Человек выбывает из наших рядов, а в рядах «золотарей» советской литературы прибывает, но одно обстоятельство из года в год удерживает нашего руководителя на посту: он никак не может вывести в люди своего сына. Сын его — графоман. В буквальном смысле этого слова. Он неутомимо, не ведая никакого сомнения в своем предназначении, пишет огромные романы. При всем желании я был бы не в состоянии изложить содержание хоть одного из них, хотя Бак всем их навязывает и обожает голосом пономаря, время от времени прикрывая глаза так, что кажется, он выучил текст наизусть, часами читать вслух. Но содержания попросту нет, нет смысла и вообще ничего нет, кроме какого–то заунывного разматывания какой–то неуловимо тонкой ниточки подсознания. Он очень гордится тем, что именно он в своем творчестве продолжает развивать начатую Достоевским традицию исследования подсознания.
Иногда на обсуждениях, барственно развалившись в кресле, он говорит только что закончившему читать: «Старик, вообще ты зря за это взялся, тебе это не по силам. Подсознанку застолбил я, и ты уж предоставь мне…» Этот болван, единственный из нас, живет, как сыр в масле катается, всегда уверен в себе, всегда при деньгах — за это мы его очень любим.
Впрочем, он беззлобен, безвреден и добр. Он, вообще, неплохой парень, и в том–то весь фокус: он никогда и ни за что не напишет своего «Золотаря». Не только потому, что он графоман и у него не получится — он никогда не захочет: они с папой по разную сторону баррикад. Бак перелезает к папаше только за «капустой», которую мы пропиваем. Кстати, я еще раз скажу, что пить я не люблю. Но мне частенько приходится выпивать, потому что, не выпив, бывает неудобно закусить.
Я почти ежевечерне выхожу из дома, потому что не умею засыпать голодным. Хоть какая–нибудь жратва всегда оказывается там, где выпивают. Так вот, в ЛИТО мы выпиваем чаще всего за счет Бака. Это будет продолжаться до тех пор, пока его папаша не поставит на нем крест. А вообще, у нас там много всяких и разных. Уж кто–кто, но только не я буду вешать ярлыки: этот талантлив, тот бездарен (Бак — особый случай). Мы судим друг о друге по другим меркам. Я знаю, что Федина проза необыкновенно пластична, что Мишка Звягин — постструктуралист; что на философии Дзен — Буддизма торчит Аркашка; что каждый из нас в меру своих сил и способностей копает свой пласт на могильном кургане, под которым захоронено русское слово. И я знаю, что все мы поражены одним и тем же недугом зрения — мы не умеем видеть того, чего нет. Это особый разговор.

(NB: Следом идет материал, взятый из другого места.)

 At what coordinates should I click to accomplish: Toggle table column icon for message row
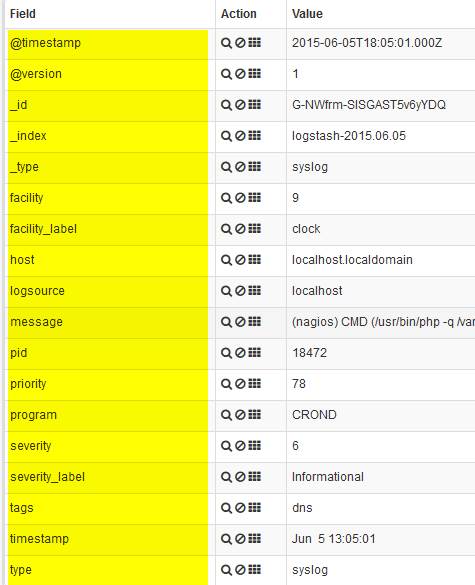(254, 322)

Еще в армии я обнаружил у себя первые симптомы заболевания. Я уже говорил, что шел в армию с открытой душой. Я перешел в пеший строй, вынув ноги из золоченых стремян Пегаса с наивной целью слить свою судьбу со всеобщей. Я это и сделал. Я не только слился — я старался раствориться, растечься, стать незримым, невыделяемым из общей массы. Я очень быстро понял, что это, вообще, единственный способ выжить там, куда я попал. Но нет смысла говорить о том, чего я не увидел. Это показывают по телевизору, которого у меня нет, в кино- картинах, на которые ни один нормальный человек не ходит, описывают в книгах, которые я не читал. Я же не смогу сколь–нибудь сносно нафантазировать сюжеты из устава.
Если вы думаете, что тяжелее всего в армии приходится городскому хлюпику, интеллигенту, вы ошибаетесь. Он достаточно умен и хитер, он еще может придумать, чем и как откупить свою жизнь. Хуже всего приходится деревенскому парню, тупому, неповоротливому умом, легко забиваемому. Как раз тому, кто, родившись в глухомани, казалось бы, должен был развиться, увидев другие края, кому армия могла бы расширить горизонт видимого, в кого она внедряет какие–то навыки, ну, хотя бы дает самую распространенную профессию шофера. Но прежде чем он овладеет этой профессией, он должен превратиться в окончательного идиота. И я убежден, что это превращение негласно вменено в обязанность командного состава. Никому не нужны на «гражданке» развившиеся и поумневшие — нужны сломленные, привыкшие к унижениями, покорные.
Горожанина, конечно, тоже можно заставить зубной щеткой чистить сортир, — я делал это, но только один раз — на второй раз я откупился, подарив старшине порнографическую открытку. Володя по моей просьбе регулярно скупал у фарцы журналы, которые старшина, похотливо лыбясь, называл «Техника молодежи». Мама привозила мне их вместе с баранками и колбасой, и я, отдавая их этому скоту, ставил жесткие условия. Так я умудрился выжить.